BRIEF 1:
List every court, company, government agency, and news outlet named in the article about LabMD's appeal to the Eleventh Circuit.
BRIEF 2:
Continue the article about LabMD's appeal to the Eleventh Circuit from the point where it stops.

GIVEN TEXT:
========
22 Aug The Eleventh Circuit is holding oral arguments
The Eleventh Circuit has announced that they are going to hold oral arguments in LabMD’s case even though the appellate court had refused. See below for Law 360’s reporting of this development. To view the original article, click HERE.
The Eleventh Circuit said Wednesday that it has decided to hold oral arguments on LabMD Inc.’s latest bid to halt the Federal Trade Commission from policing corporate data-security standards, a dispute which the appellate court has already once refused to entertain.
In a brief docket entry, the appellate court announced that it “has determined that oral arguments will be necessary in this case,” which LabMD mounted in May after a Georgia district court ruled that it lacked jurisdiction to consider whether the FTC had overstepped its statutory authority by bringing a closely-watched administrative proceeding accusing the laboratory of failing to implement reasonable data security standards to protect private health information.
The Eleventh Circuit in May declined to hear the appeal on an expedited briefing schedule or grant a stay of the administrative proceeding pending its review of the lower court’s ruling, but both the laboratory and the FTC have since filed their briefs in the case, leading the appellate court to issue its oral argument determination Wednesday.
========
INFORMATION PROVIDED:
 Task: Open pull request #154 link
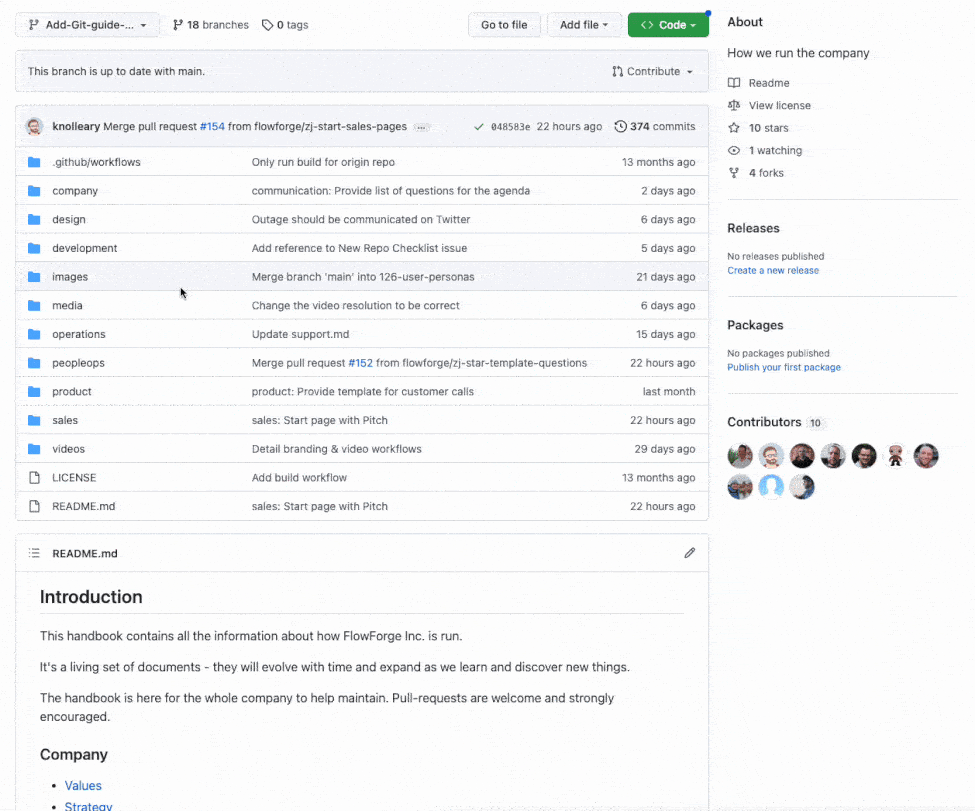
========
WRITTEN REPLY 1:
- Eleventh Circuit (court)
- Georgia district court (court)
- LabMD Inc. (company)
- Federal Trade Commission, or FTC (government agency)
- Law 360 (news outlet)

WRITTEN REPLY 2:
“The court’s decision to grant oral argument indicates that this case presents important issues about the FTC’s abuse of authority, and we are optimistic that LabMD will prevail once all arguments are made,” Cause of Action Executive Director Dan Epstein said in a statement Wednesday.
The court has yet to set a date for oral arguments, and a representative for the FTC could not be immediately reached for comment Wednesday.
The often contentious dispute between the regulator and medical testing laboratory began in August 2013, when the FTC filed an administrative complaint alleging that LabMD failed to safeguard medical and financial information on nearly 1 million customers and allowed data to leak on to the peer-to-peer file-sharing network LimeWire and into the hands of identity thieves.
Instead of settling the claims, LabMD became only the second company, after hotel chain Wyndham Worldwide Corp., to push back at the commission’s authority to regulate the security of consumer information as an “unfair” practice under Section 5.
Besides responding to the administrative complaint, the company also asked the District of Columbia and the Eleventh Circuit in separate filings to halt the commission from proceeding with its action.
In February, the Eleventh Circuit ruled that it could not review the Section 5 challenge because the statute “only gives courts of appeal authority to review an order of the commission to cease and desist from using any method of competition or act or practice, [and] there is no such order here.”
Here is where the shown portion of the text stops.